You may want to keep the five senses in mind when considering what may comfort your person. Is there a flower or smell that will bring contentment? For example, some folks are comforted by the smell of ginger cookies being baked - a memory of their childhood. Perhaps there is a piece of music they would enjoy. If they are able to take anything by mouth, perhaps a sip of their favourite soup would please them. Are you able to take them outside to see and feel the warmth of the sun or hear the sounds of night? Is there a pet whose company would be appreciated?
This article from MarieCurie.org.uk might help with your understanding of emotional distress.
7.10 Spiritual Support
At a time of high stress such as when coming to terms with a life-limiting illness, some people may seek out spiritual or religious guidance where they had not before, or they may re-examine their long-held beliefs. Others may find spiritual guidance and support in nature, or another faith and belief system.
Dr. Christina Puchalski created the FICA Assessment which may help you or your loved one re-evaluate your satisfaction with your spiritual life or determine if a change should be made.

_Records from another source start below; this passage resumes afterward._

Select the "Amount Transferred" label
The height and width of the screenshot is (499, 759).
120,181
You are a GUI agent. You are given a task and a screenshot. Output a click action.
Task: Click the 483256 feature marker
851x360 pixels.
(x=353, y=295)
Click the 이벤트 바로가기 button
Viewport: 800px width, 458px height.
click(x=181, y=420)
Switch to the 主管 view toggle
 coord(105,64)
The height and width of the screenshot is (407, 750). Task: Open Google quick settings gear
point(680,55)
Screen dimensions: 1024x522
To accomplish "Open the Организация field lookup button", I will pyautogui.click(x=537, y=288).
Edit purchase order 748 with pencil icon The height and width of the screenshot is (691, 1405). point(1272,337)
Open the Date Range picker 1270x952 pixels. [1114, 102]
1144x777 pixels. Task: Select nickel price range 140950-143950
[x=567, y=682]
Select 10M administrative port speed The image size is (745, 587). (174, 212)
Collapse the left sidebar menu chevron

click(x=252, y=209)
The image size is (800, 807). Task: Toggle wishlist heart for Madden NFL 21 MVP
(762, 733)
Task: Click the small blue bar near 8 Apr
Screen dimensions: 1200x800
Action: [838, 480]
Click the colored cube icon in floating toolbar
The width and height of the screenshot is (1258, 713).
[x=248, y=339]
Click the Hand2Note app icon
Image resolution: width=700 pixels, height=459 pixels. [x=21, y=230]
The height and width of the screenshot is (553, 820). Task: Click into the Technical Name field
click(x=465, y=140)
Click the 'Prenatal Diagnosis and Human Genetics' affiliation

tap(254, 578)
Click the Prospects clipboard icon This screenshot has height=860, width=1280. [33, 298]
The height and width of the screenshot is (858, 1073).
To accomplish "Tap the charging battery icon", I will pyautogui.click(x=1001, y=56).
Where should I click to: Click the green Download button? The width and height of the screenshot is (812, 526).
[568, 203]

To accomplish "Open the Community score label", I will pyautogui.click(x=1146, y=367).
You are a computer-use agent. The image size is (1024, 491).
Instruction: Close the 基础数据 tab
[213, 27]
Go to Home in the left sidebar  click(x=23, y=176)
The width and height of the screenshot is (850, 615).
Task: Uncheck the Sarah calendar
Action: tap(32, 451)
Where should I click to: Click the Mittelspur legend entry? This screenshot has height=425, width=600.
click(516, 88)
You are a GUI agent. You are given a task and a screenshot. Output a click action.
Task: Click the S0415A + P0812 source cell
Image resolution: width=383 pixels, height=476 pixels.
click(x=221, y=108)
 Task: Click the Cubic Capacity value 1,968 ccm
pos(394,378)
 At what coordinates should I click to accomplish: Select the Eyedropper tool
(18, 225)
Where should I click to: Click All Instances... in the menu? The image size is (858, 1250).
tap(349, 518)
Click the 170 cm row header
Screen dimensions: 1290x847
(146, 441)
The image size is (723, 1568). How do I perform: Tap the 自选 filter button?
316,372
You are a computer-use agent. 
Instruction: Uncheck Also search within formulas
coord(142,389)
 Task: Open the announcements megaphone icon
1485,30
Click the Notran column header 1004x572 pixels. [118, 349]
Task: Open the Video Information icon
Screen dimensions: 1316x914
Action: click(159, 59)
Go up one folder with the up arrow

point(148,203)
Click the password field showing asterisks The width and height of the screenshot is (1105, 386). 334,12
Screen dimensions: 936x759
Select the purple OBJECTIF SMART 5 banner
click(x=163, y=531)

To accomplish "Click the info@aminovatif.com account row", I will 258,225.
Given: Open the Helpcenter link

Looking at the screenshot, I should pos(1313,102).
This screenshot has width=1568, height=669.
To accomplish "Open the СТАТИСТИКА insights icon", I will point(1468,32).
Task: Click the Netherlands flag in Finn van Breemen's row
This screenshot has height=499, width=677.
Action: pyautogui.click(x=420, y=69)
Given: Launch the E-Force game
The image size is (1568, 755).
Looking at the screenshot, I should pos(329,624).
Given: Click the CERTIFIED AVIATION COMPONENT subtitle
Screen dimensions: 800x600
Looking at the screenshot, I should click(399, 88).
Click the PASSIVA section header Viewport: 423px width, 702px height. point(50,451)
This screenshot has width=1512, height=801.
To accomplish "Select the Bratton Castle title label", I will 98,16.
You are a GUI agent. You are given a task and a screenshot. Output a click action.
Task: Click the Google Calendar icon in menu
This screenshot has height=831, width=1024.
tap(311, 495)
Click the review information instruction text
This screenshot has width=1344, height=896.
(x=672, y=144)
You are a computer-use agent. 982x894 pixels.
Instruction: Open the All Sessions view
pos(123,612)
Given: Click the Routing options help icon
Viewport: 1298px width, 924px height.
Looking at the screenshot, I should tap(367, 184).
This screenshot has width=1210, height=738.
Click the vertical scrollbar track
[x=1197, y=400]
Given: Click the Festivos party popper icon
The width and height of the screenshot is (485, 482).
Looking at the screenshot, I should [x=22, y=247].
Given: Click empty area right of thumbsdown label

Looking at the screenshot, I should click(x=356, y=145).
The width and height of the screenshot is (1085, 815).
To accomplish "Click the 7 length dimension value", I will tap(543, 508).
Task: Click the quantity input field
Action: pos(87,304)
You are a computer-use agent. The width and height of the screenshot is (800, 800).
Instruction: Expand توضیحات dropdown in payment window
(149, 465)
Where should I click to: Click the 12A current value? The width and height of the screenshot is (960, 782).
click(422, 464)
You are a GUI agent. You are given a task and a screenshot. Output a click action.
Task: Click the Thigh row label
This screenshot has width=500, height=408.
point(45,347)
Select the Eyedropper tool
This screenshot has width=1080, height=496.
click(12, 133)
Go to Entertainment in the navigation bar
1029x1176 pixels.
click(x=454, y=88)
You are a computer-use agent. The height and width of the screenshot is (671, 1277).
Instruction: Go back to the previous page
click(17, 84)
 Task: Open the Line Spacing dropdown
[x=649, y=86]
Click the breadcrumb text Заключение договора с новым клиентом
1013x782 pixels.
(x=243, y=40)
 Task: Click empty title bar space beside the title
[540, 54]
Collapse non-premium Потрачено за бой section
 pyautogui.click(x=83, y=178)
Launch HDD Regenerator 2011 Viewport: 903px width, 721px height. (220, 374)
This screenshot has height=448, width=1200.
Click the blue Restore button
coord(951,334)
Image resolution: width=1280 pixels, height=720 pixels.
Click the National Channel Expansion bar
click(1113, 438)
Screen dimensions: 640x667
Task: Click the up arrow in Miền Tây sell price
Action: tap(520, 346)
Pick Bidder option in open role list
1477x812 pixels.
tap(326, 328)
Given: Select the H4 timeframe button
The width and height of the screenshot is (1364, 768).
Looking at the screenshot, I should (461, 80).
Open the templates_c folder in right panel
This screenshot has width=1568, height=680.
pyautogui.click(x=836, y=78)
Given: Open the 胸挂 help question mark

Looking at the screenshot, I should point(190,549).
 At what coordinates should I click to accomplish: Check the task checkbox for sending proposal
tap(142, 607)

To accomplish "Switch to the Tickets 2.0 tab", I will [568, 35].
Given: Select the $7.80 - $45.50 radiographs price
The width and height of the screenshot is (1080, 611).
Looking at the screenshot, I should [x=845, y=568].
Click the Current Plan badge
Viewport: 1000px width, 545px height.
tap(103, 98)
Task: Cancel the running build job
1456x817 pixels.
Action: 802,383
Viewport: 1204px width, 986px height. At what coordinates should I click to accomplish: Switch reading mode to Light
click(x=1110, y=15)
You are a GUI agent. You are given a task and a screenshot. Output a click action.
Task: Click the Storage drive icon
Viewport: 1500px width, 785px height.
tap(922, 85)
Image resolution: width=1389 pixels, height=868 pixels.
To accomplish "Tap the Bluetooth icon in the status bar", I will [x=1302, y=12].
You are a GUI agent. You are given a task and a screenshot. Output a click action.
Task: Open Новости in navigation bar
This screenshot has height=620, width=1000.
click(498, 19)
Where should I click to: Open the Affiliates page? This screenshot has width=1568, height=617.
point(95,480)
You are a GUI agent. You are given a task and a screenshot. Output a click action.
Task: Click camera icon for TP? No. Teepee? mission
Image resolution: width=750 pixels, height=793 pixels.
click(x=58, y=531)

If you would like to learn more about how religious based cultures approach death and burial, Different Cultural Beliefs at the Time of Death may answer some of your questions.
Even though it may be your loved one’s wish to die at home, it is always wise to have a plan for emergencies. Who would you call if your person can suddenly no longer take pain medication by mouth? How will you address symptoms that cause unbearable suffering? Who could you rely upon for their comforting presence?
Be sure that if your care recipient is transferred to hospital their Do Not Resuscitate order and personal directive or goals of care go with them.
If it is appropriate, plan your person’s religious care for when death is imminent, whether it is the Sacrament of Last Rites, a visit from a minister, or a smudging ceremony.
You may also want to ask your healthcare providers both who to call when your person dies and what else may be expected of you.
The article The Tale of a Life Well Ended tells the story of the home-death of the author’s mother and the importance of clear communication with healthcare providers.
There is a lovely song on Vimeo titled Living, Dying Man that you may enjoy.
Throughout the palliation experience, the caregiver must continue to practice self-care and attend to their own physical, emotional, social, and spiritual well-being. Accessing relaxation for your mind and body may be especially difficult to fit into your schedule. If you have an internet connection and 10 minutes, this is a great way to practice a Guided Body Scan Meditation.